Mergers and acquisitions (M&A) are very common today: one business - usually a corporation - takes over or buys out another business and takes its place in the market. Although the terms are often used interchangeably, a merger is not the same thing as an acquisition.
A merger is when two or more companies combine into a single, new business, called the "survivor" corporation or business. The survivor typically issues new shares of stock in exchange for the shares held in the old company - the merged company - by its shareholders. An acquisition is when one business, usually called the "successor," buys either another company's stock or assets.
The differences between mergers and acquisitions are perhaps most important when it comes to understanding the companies' respective rights and liabilities after the merger or acquisition - which business is responsible for the debts and obligations of the company that was "bought out?"
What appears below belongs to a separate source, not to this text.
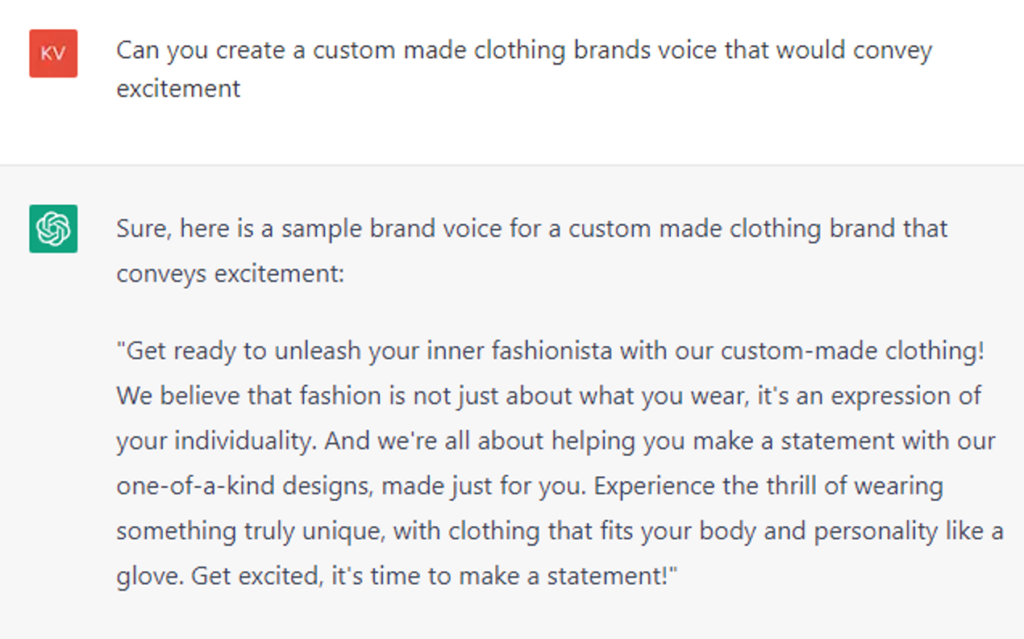This screenshot has width=1024, height=639.
Task: Click the "conveys excitement:" line in the reply
Action: (229, 272)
Generally, in an asset purchase, the buyer-company is not liable for the seller-company's debts and liabilities. There are exceptions, however, such as:
- When the buyer agrees to assume the debts or liabilities; that is, as the buyer, you could assume some or all of the seller's debts in exchange for a lower sales price
- Where the sale is in reality a merger of the two businesses, known as a "de facto" merger, which is when two companies in fact combine but don't follow the state laws on mergers, such as getting shareholder approval
- When the sale is fraudulent, which often arises when the seller is left with insufficient funds or other assets to pay its debts, and so the seller's creditors can't be paid off
- When the buyer is merely a "continuation" of the seller, such as where there the officers, directors, and shareholders for the buyer and seller are the same, or substantially the same, before and after the sale
- When the buyer does not comply with the state's "bulk sales law," which requires the buyer to notify the seller's creditors within a specified period before it takes possession of the assets or pays for them
The asset acquisition does not require the approval of the buyer's stockholders, but the seller's stockholders do have to approve the sale of all or most of the assets. Stockholders who oppose the sale usually have the right to the "appraisal value" of their stock, which is determined by an independent third party.